『かわり目〜父と娘の15年〜』

(大阪局制作)
作:山本雄史
あらすじ:阪神大震災で妻を失った吾郎は、15年たつ今も、妻の死にまだ向き合うことができないでいた。一人娘の晴美もまた、母の死を語ることはなかった。互いを思いやりながらも、大切な話ができない父と娘……ところが晴美が妊娠し、シングルマザーになると言い出したことから事情は一変、お腹の子の父親も加わって大騒ぎとなる。やがて晴美の本音が漏れ始める。家族を作ってもそれをまた失うのが怖いと。吾郎も告白する。あの日、晴美のことで喧嘩をしたのが原因で妻は死んだが、そのことは晴美には言えなかったと。互いの心の奥底をさらけ出し、吾郎と晴美は新しい家族のつながりに希望を抱く。15年の間、あの震災の前に立ちすくんでいた二人は、目を向けることのなかった「明日」について考え始めるのだった。

震災特集という色眼鏡でみなくとも、父娘のかけあいとか面白なポイントがちょこちょこ有って、なかなか良かった。

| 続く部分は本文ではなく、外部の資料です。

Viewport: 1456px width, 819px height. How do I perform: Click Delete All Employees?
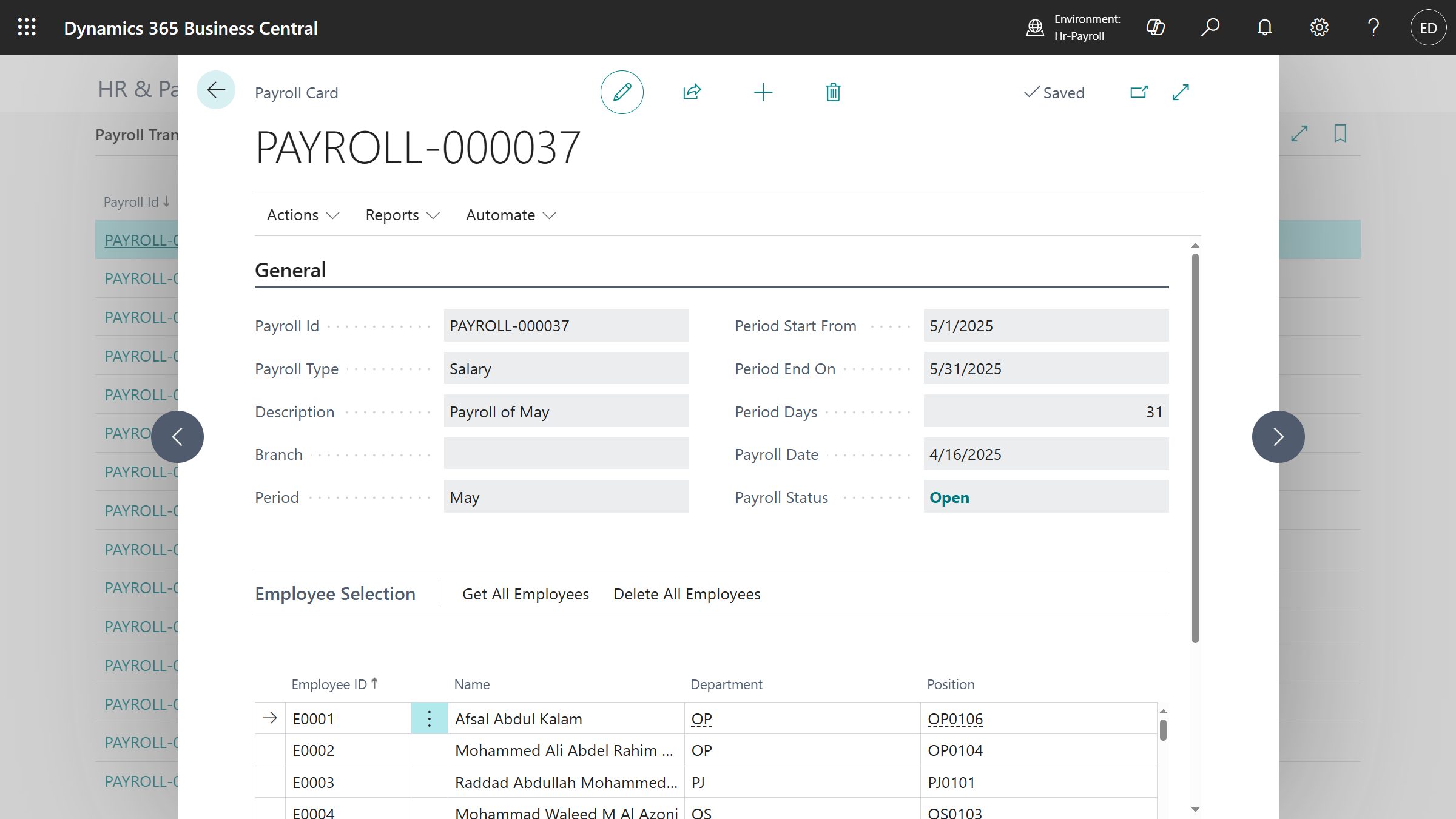pyautogui.click(x=687, y=594)
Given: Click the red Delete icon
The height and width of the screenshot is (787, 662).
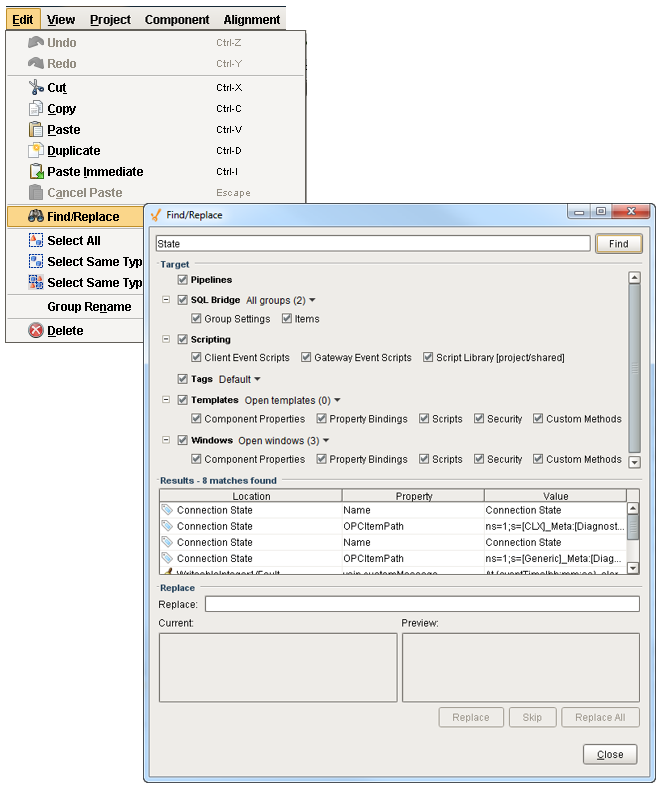Looking at the screenshot, I should click(36, 331).
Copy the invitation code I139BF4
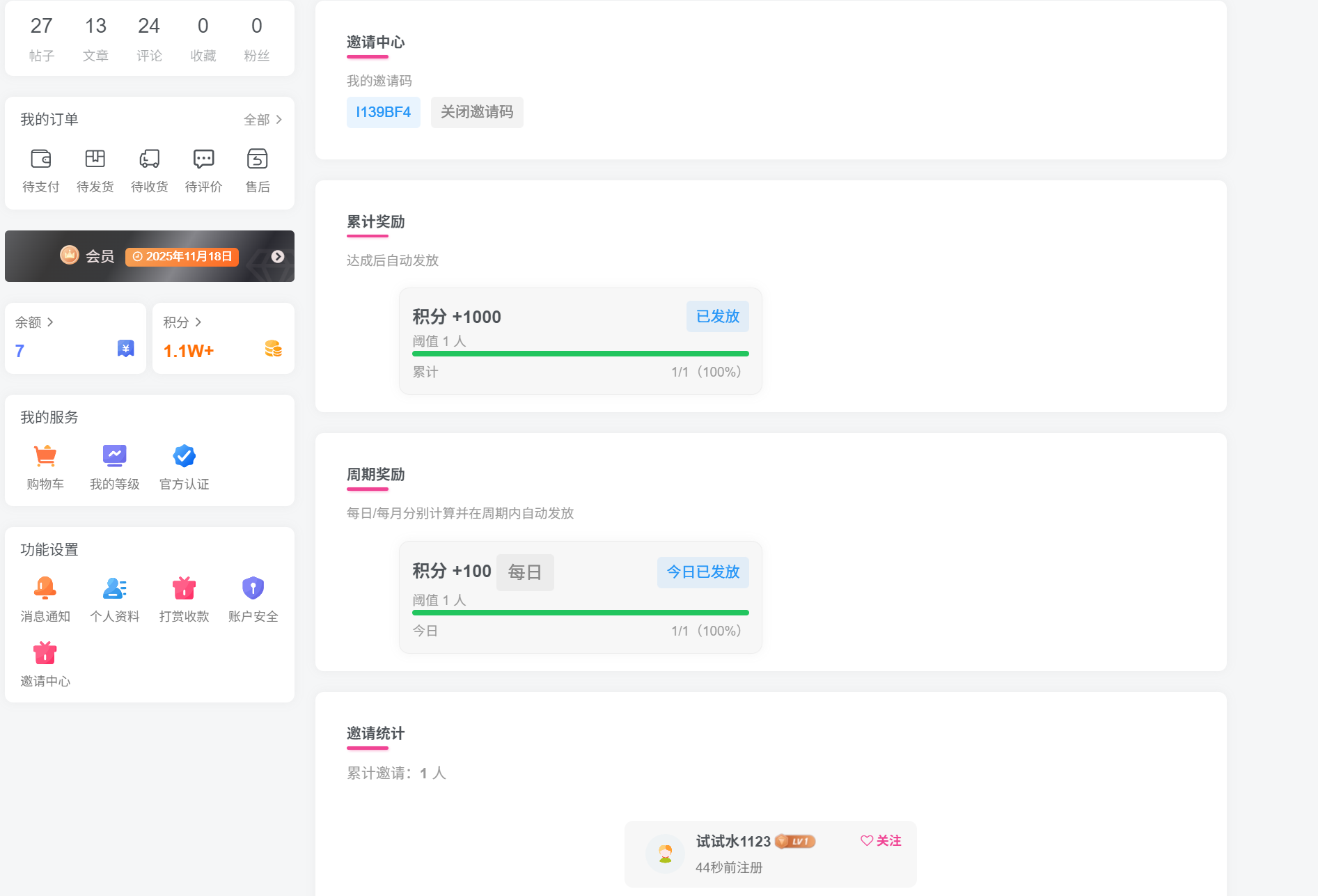This screenshot has height=896, width=1318. (383, 112)
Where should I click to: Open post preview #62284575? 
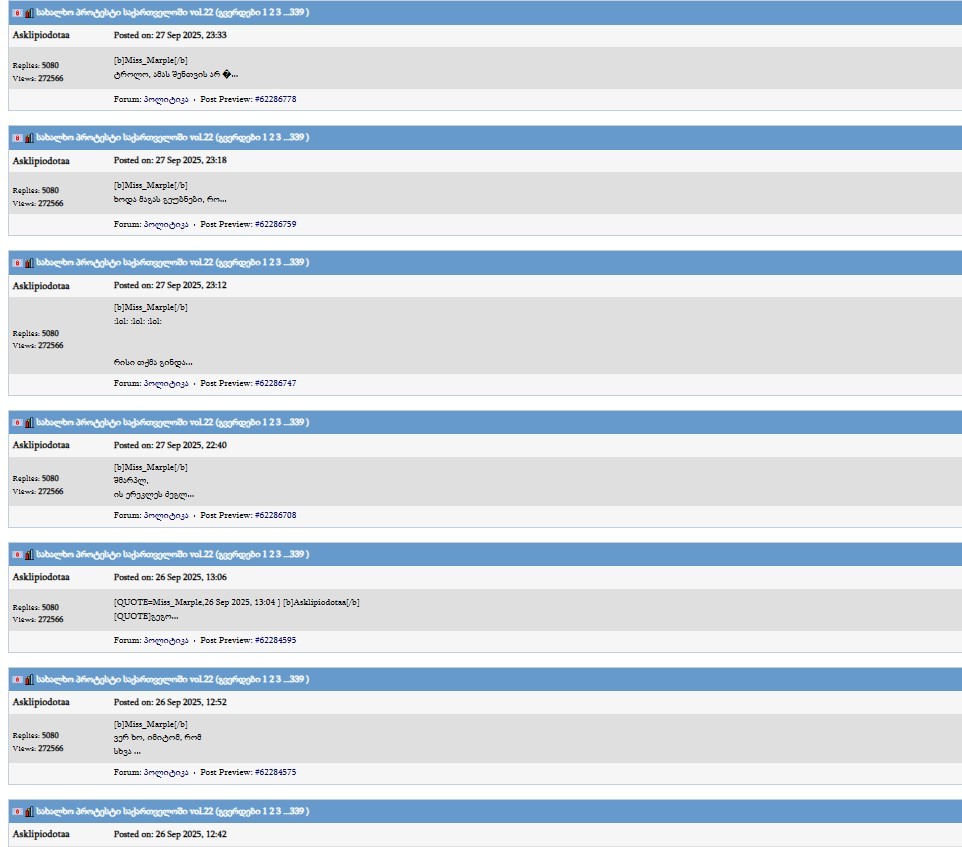275,772
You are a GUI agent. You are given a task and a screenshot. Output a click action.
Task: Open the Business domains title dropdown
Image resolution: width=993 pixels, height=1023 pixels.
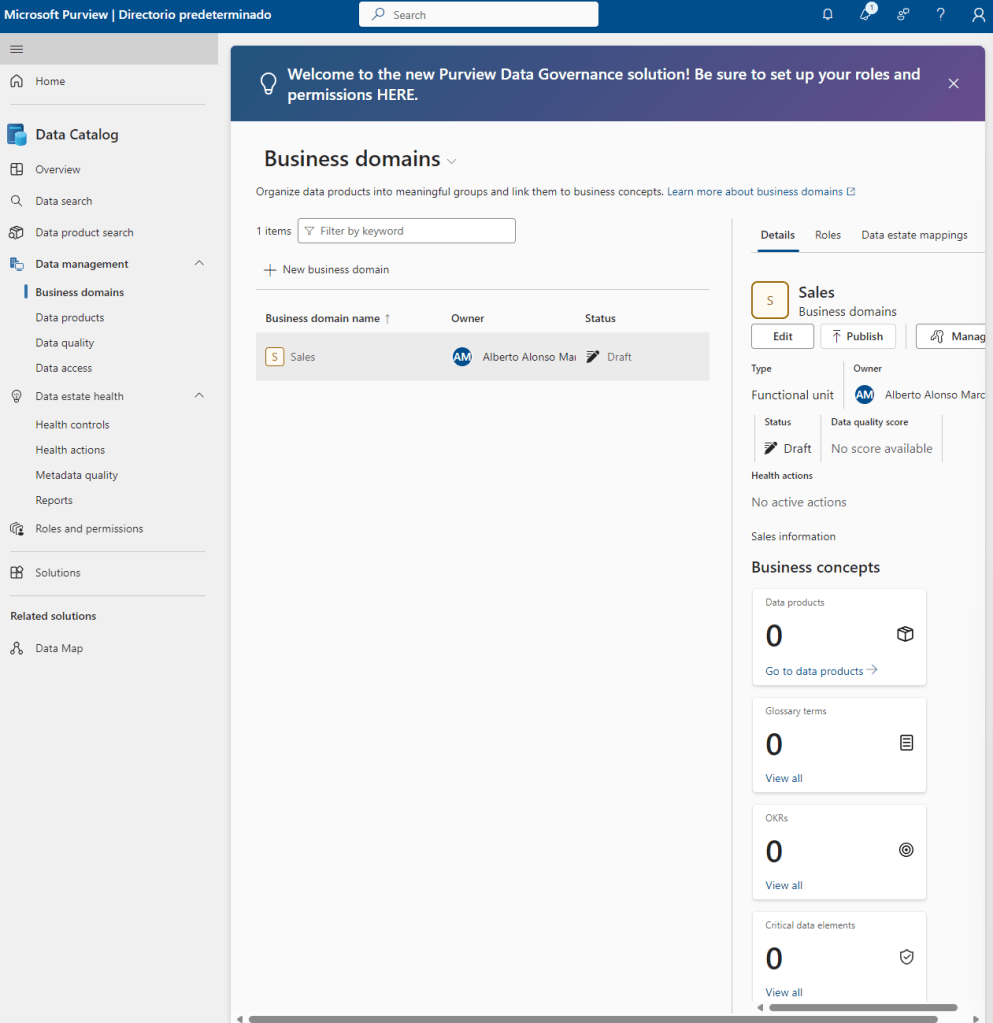[x=452, y=161]
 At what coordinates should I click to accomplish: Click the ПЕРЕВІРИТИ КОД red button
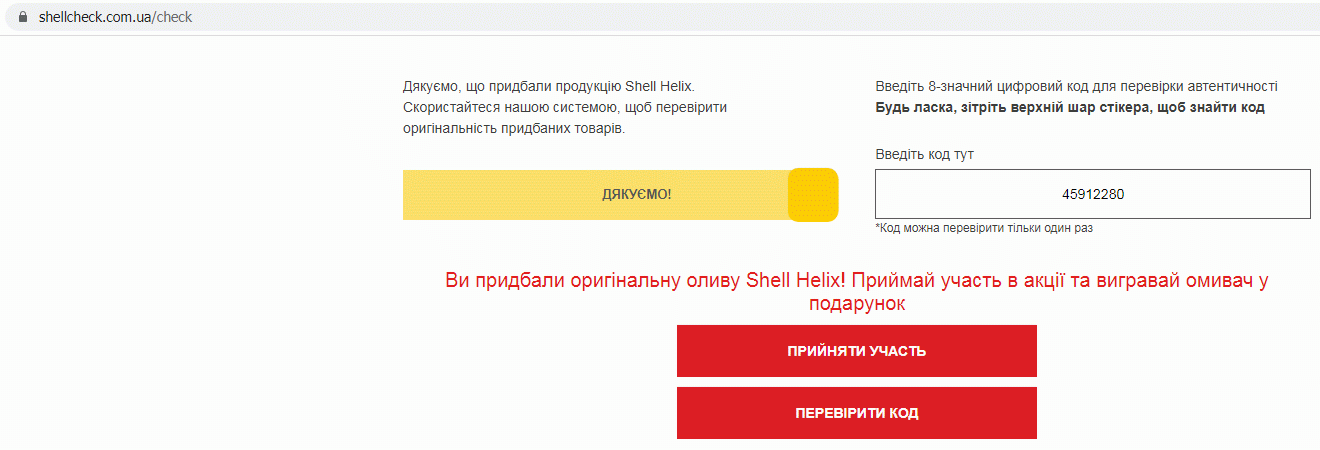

日常が続く限り最愛の人と喧嘩してもそれは明日の仲直りの布石でしかない。しかしもし明日が震災という悲劇で断絶されたなら最愛の人との記憶が喧嘩別れから更新されず永遠の悔いが残るかも知れないという。この物語上は生き残った父娘の思い出語りと"真実"によって更新されたわけだが。明日は今日の続きであり、しかし明日を迎えない人もいる、明日生まれいでる者もいる。
自転車を探す展開は唐突に思った。